[Task item] Retype only what runs from the first line of the listing to the line holding "6BG (121, 163)", both included. Do not retype the pictures.
(Data supplied Opens)
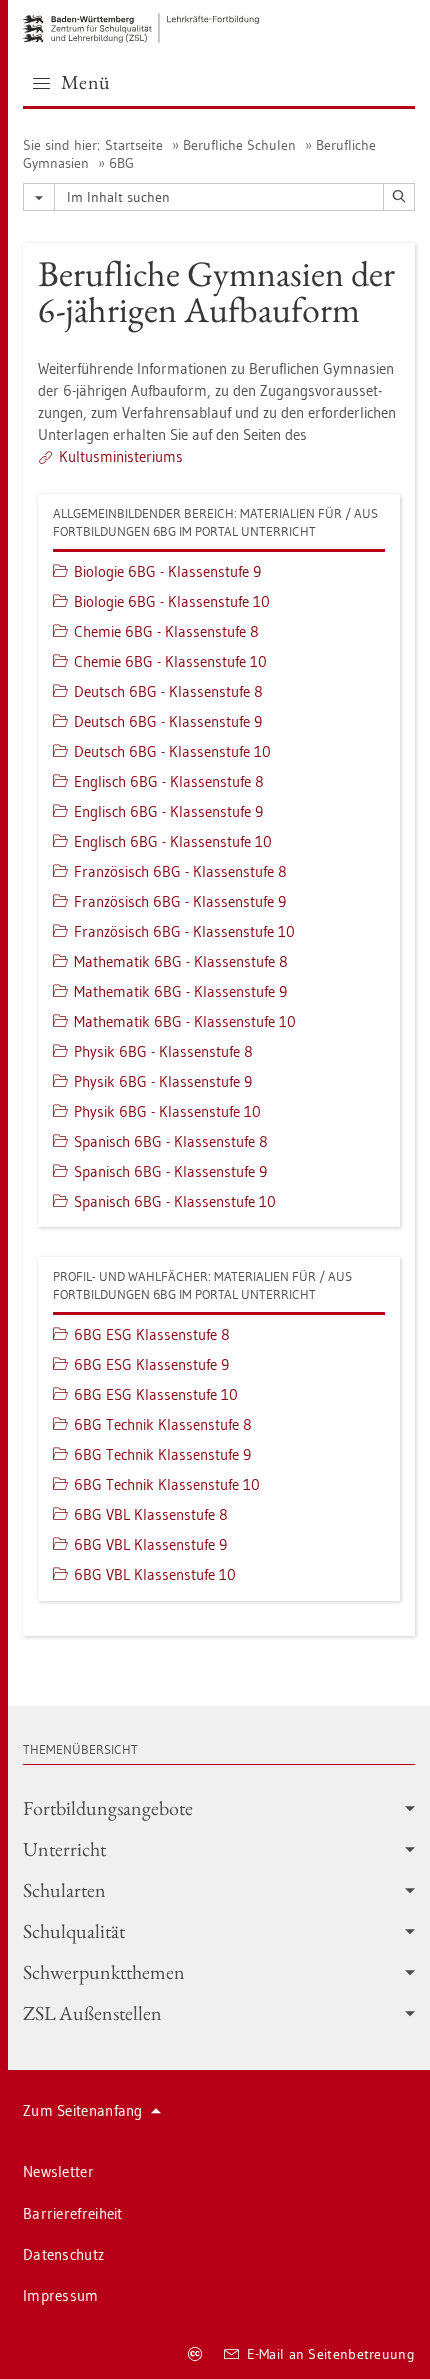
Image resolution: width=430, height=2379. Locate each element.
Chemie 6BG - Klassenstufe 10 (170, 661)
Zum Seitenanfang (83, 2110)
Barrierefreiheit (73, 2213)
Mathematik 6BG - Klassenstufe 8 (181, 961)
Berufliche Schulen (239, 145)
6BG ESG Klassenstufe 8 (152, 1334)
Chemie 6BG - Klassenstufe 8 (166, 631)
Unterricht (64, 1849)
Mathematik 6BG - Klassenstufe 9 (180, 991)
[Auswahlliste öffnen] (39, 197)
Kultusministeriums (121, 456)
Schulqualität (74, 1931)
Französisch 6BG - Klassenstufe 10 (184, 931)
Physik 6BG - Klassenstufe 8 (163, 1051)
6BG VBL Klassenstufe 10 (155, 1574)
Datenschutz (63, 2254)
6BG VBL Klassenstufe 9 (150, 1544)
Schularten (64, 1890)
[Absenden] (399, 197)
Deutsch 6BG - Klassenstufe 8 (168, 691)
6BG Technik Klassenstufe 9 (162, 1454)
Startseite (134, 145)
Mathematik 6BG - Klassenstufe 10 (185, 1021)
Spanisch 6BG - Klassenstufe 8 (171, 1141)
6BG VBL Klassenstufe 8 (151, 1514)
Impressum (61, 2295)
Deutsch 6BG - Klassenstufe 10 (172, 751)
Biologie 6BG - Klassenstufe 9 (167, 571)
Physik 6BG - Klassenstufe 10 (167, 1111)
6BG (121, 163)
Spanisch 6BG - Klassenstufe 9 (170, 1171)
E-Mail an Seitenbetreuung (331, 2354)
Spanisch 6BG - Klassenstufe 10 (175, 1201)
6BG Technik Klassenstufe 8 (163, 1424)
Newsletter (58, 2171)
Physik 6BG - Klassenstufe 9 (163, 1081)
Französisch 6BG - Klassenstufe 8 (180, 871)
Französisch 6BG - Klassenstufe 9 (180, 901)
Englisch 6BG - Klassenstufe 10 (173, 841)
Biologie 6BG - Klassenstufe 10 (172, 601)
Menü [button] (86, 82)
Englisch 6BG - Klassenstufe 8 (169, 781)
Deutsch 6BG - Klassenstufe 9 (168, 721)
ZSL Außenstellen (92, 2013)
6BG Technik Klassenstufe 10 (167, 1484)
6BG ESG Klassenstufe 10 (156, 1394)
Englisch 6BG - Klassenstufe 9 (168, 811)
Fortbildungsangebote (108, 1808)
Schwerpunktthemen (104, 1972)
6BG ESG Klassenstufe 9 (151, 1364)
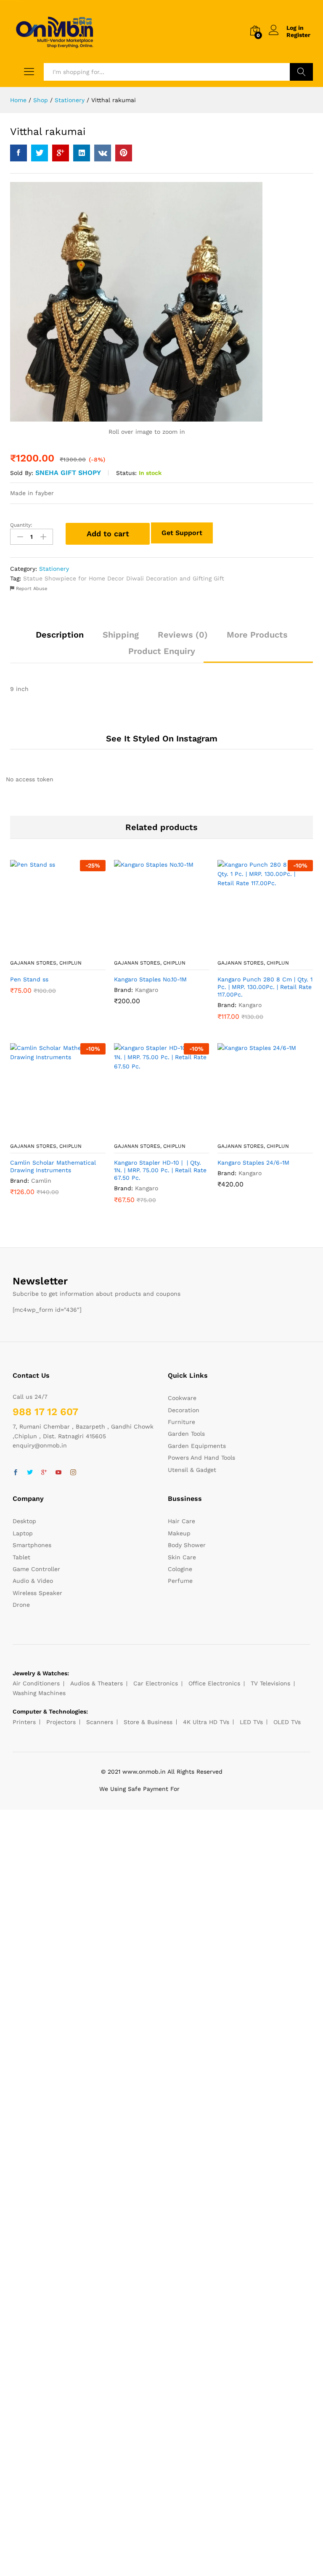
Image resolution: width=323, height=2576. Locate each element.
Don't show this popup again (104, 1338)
(Data supplied Closes)
[Result of this task]
Image resolution: width=430, height=2379. Locate each element.
Chemie 6BG - Klassenstufe 10 (170, 661)
Zum Seitenanfang (83, 2110)
Barrierefreiheit (73, 2213)
Mathematik 6BG - Klassenstufe 8 (181, 961)
Berufliche Schulen (239, 145)
6BG ESG Klassenstufe 8 (152, 1334)
Chemie 6BG - Klassenstufe 8 (166, 631)
Unterricht (64, 1849)
Mathematik 6BG - Klassenstufe 9 (180, 991)
[Auswahlliste öffnen] (39, 197)
Kultusministeriums (121, 456)
Schulqualität (74, 1931)
Französisch 6BG - Klassenstufe 10 (184, 931)
Physik 6BG - Klassenstufe 8 (163, 1051)
6BG VBL Klassenstufe 10 (155, 1574)
Datenschutz (63, 2254)
6BG VBL Klassenstufe 9 (150, 1544)
Schularten (64, 1890)
[Absenden] (399, 197)
Deutsch 6BG - Klassenstufe 8 (168, 691)
6BG Technik Klassenstufe 9 (162, 1454)
Startseite (134, 145)
Mathematik 6BG - Klassenstufe 10 (185, 1021)
Spanisch 6BG - Klassenstufe 8 (171, 1141)
6BG VBL Klassenstufe 8 (151, 1514)
Impressum (61, 2295)
Deutsch 6BG - Klassenstufe 10 (172, 751)
Biologie 6BG - Klassenstufe 9 (167, 571)
Physik 6BG - Klassenstufe 10 (167, 1111)
6BG (121, 163)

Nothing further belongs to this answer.